_PÁGINA_:

Antes ou depois de 1888 o racismo institucional é o grande desafio a ser vencido


O assunto é tema de um comentário do professor Egnaldo Ferreira França


Por Egnaldo Ferreira França*


Embora alguns historiadores afirmem que em 1550 já haviam escravizados negros em território brasileiro, os registros oficiais só indicam essa presença a partir de 1560. Assim, a Coroa Portuguesa facilitava a vida de seus enviados no processo de dominação e exploração do novo mundo tornando o mercado negreiro uma fonte lucrativa que beneficiou as elites que revezou o poder durante a História do Brasil pós invasão de 1500. A discriminação, exclusão e violência tornaram-se as marcas que transcenderam o tempo e ainda perturbam o sono da maioria da população negra ainda hoje.

Até o fim do Brasil Império negros não tinham direito ao acesso à escola pública de acordo com o Decreto n. º 1.331-A de 17 de fevereiro de 1854, assinado por Luiz Pedreira do Coutto Ferraz, ministro e secretario d’estado dos negócios do império e a não permanência na escola pública é afirmada pelo Decreto 7031-A de 6 de setembro de 1878, estabelecendo que negros só podiam estudar no período noturno. O problema era encontrar professor e escola que acolhesse esse público no horário permitido.

Até chegar a abolição da escravidão alguns dispositivos legais conhecidos como “leis para inglês ver” foram decretados, a exemplo da Lei do Ventre Livre e Lei do Sexagenário que na prática nada resolvia e maquiava a imagem do país como um seguidor da nova tendência internacional após a Revolução Industrial. Fato é que a lei que estabeleceu a abolição da escravidão em 1888, sem qualquer tipo de reparação ao povo negro pelos séculos de trabalho em regime forçado e sem implementação de qualquer política de integração social da população negra, apenas estabeleceu um “porta-fora” das fazendas e não criou mecanismos para resolver o que estava por vir a partir de 14 de maio deste ano. A Política do Branqueamento ou do Embranquecimento apontada por pesquisadores e defendida no Congresso Universal das Raças em 1911, tendo como representante brasileiro João Baptista de Lacerda e apoiado por outros cientistas e estudiosos da época, tratava-se de uma ideologia política eugenista que definia o extermínio da população negra em um prazo de cem anos.

_CONTEÚDO DA LISTAGEM_:
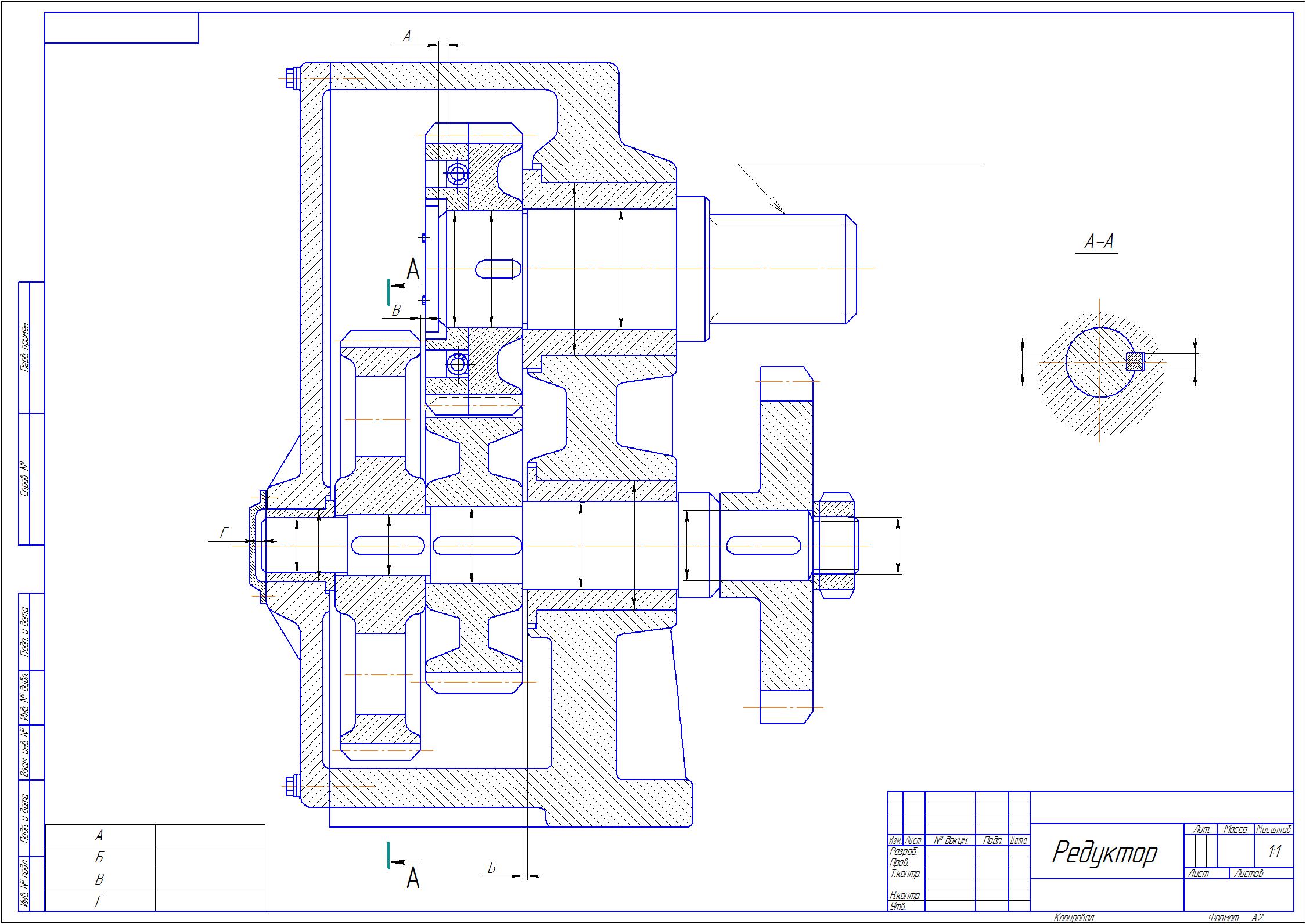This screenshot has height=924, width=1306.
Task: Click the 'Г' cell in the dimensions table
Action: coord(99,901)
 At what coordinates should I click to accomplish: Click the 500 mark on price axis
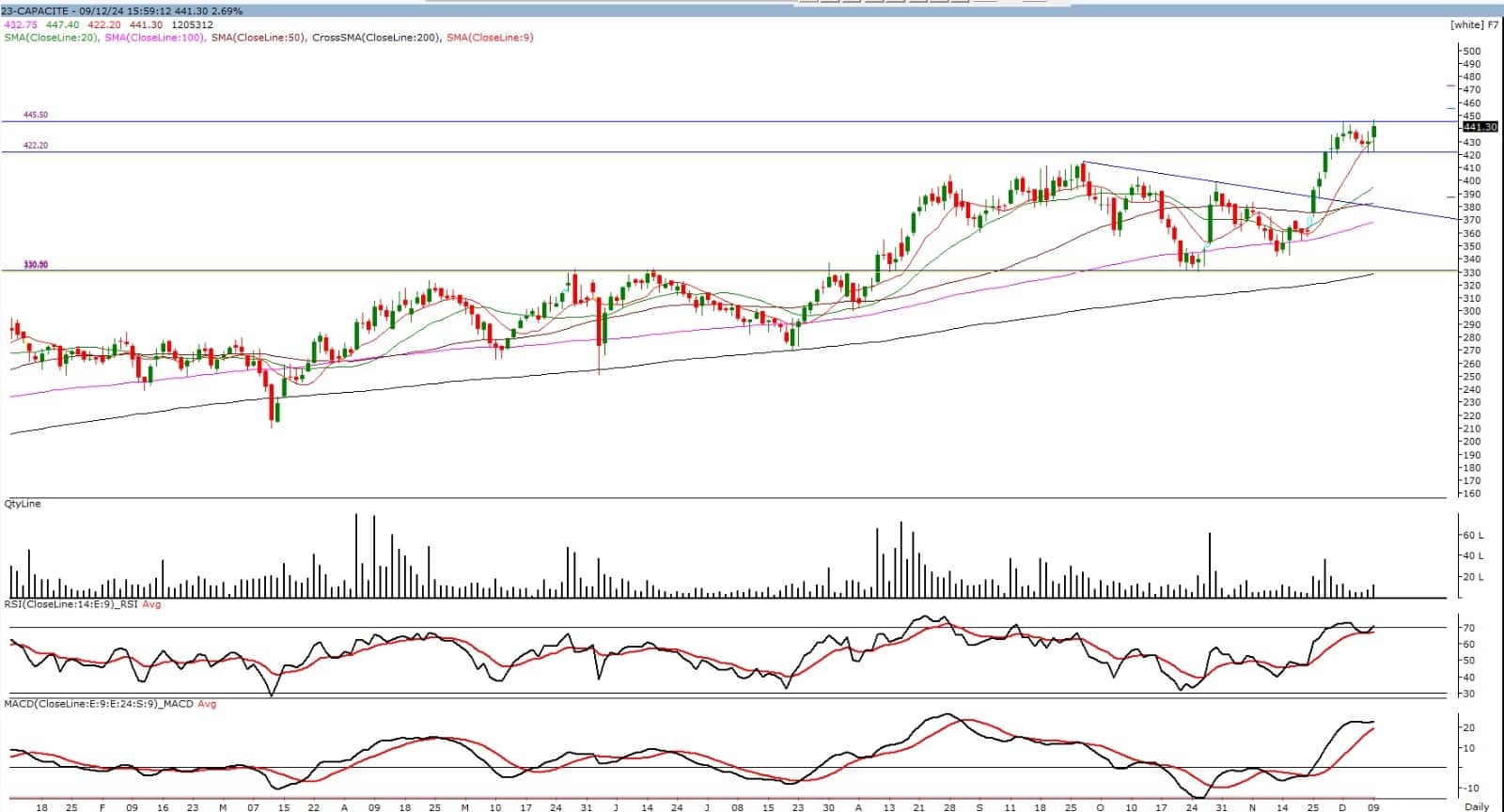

_TAREFA DO EXERCÍCIO_: Imprima, sem nenhuma alteração, o trecho do texto sobre racismo institucional que vai de "Por Egnaldo Ferreira" até "negra ainda hoje.". A listagem não é necessária aqui.

_RESPOSTA DO EXERCÍCIO_:
Por Egnaldo Ferreira França*


Embora alguns historiadores afirmem que em 1550 já haviam escravizados negros em território brasileiro, os registros oficiais só indicam essa presença a partir de 1560. Assim, a Coroa Portuguesa facilitava a vida de seus enviados no processo de dominação e exploração do novo mundo tornando o mercado negreiro uma fonte lucrativa que beneficiou as elites que revezou o poder durante a História do Brasil pós invasão de 1500. A discriminação, exclusão e violência tornaram-se as marcas que transcenderam o tempo e ainda perturbam o sono da maioria da população negra ainda hoje.